───── The data

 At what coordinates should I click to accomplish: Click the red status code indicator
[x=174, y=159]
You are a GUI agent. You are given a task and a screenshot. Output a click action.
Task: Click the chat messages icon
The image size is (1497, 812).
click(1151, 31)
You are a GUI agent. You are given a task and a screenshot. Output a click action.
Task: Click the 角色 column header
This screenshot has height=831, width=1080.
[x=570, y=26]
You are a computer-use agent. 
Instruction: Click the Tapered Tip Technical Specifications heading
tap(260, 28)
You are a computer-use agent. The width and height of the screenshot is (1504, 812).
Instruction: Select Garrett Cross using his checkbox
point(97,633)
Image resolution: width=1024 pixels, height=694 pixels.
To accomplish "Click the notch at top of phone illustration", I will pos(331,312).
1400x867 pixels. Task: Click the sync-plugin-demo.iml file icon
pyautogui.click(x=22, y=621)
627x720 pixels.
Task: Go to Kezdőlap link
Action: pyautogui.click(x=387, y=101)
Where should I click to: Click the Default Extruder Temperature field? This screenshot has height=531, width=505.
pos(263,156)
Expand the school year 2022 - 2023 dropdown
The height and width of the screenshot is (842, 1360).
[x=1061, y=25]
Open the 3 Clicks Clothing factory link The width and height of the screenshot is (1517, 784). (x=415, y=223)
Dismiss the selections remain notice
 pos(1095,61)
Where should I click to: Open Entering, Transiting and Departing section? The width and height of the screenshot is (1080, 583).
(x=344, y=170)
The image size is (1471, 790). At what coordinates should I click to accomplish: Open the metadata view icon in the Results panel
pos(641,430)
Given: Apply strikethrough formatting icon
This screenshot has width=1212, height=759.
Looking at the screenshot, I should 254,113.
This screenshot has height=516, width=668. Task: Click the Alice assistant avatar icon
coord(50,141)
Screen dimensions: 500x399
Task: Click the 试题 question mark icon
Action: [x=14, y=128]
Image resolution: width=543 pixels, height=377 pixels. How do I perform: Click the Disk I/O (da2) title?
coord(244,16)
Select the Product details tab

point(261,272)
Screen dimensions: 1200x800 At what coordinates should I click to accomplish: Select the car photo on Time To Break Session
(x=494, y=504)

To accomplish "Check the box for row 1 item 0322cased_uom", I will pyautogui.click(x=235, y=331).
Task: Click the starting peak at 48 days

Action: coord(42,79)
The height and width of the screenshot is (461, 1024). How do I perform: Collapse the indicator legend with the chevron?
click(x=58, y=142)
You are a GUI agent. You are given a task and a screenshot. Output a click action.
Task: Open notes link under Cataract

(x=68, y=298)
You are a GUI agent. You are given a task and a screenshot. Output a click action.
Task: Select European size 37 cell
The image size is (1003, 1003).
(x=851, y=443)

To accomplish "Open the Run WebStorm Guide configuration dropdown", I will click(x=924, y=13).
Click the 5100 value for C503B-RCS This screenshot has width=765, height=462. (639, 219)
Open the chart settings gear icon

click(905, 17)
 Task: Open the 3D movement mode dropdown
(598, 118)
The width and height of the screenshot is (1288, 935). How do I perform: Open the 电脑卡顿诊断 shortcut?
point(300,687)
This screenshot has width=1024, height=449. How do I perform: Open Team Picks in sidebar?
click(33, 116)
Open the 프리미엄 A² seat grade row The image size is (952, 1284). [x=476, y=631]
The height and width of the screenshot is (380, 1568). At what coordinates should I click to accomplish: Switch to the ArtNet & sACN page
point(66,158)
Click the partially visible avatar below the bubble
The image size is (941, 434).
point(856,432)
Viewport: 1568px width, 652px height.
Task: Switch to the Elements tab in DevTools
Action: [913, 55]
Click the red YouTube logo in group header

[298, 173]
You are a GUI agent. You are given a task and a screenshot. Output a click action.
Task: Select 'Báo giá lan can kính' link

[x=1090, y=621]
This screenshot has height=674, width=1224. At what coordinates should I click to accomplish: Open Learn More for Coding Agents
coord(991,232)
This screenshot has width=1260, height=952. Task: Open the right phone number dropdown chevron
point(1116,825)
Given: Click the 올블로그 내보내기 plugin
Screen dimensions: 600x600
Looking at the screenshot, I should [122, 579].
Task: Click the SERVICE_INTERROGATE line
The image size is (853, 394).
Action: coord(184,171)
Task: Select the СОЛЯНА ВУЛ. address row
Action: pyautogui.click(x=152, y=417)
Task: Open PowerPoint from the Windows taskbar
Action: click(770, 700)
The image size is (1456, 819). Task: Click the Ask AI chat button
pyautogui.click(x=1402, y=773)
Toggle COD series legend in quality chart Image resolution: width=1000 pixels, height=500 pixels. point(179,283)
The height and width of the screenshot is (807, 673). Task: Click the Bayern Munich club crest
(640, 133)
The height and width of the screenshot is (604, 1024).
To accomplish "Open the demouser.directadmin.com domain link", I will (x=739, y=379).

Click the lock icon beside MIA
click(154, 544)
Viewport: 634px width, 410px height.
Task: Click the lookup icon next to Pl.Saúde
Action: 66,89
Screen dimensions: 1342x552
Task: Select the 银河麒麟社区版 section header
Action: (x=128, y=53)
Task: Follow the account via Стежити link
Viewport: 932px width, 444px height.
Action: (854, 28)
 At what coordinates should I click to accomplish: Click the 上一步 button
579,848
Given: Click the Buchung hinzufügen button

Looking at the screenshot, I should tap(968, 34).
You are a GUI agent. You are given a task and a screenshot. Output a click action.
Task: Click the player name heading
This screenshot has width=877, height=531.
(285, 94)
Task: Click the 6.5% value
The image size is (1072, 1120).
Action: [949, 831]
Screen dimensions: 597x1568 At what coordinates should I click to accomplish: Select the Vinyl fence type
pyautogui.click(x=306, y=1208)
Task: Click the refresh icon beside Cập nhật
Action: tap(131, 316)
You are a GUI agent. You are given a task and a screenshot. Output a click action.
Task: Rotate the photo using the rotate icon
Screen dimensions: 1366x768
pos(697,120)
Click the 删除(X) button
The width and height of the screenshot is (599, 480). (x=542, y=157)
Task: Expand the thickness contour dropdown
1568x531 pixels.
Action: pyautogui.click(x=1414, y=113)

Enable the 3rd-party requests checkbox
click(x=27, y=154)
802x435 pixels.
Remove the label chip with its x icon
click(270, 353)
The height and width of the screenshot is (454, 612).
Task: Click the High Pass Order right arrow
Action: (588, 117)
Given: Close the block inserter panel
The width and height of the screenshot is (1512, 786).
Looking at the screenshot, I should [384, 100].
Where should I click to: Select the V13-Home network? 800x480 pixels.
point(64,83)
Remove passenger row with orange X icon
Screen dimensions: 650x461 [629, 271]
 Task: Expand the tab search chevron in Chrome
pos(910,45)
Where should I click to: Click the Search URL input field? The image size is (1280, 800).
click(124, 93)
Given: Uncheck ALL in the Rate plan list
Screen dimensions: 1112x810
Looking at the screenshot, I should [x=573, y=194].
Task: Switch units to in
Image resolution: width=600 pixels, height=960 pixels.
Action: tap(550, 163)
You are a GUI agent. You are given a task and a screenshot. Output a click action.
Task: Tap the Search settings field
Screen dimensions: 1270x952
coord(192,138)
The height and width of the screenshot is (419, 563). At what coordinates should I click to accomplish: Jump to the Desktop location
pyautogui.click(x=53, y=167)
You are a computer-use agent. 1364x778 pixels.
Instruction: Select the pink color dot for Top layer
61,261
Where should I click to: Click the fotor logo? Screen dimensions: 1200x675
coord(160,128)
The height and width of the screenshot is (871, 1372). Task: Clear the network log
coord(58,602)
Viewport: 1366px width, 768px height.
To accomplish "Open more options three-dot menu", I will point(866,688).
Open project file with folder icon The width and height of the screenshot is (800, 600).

──────────

■ What needs to be done: From the data above, output only the lines between the line containing "1568x531 pixels." and the line containing "802x435 pixels.", inclusive, exactly as written.

■ Your solution:
1568x531 pixels.
Action: pyautogui.click(x=1414, y=113)

Enable the 3rd-party requests checkbox
click(x=27, y=154)
802x435 pixels.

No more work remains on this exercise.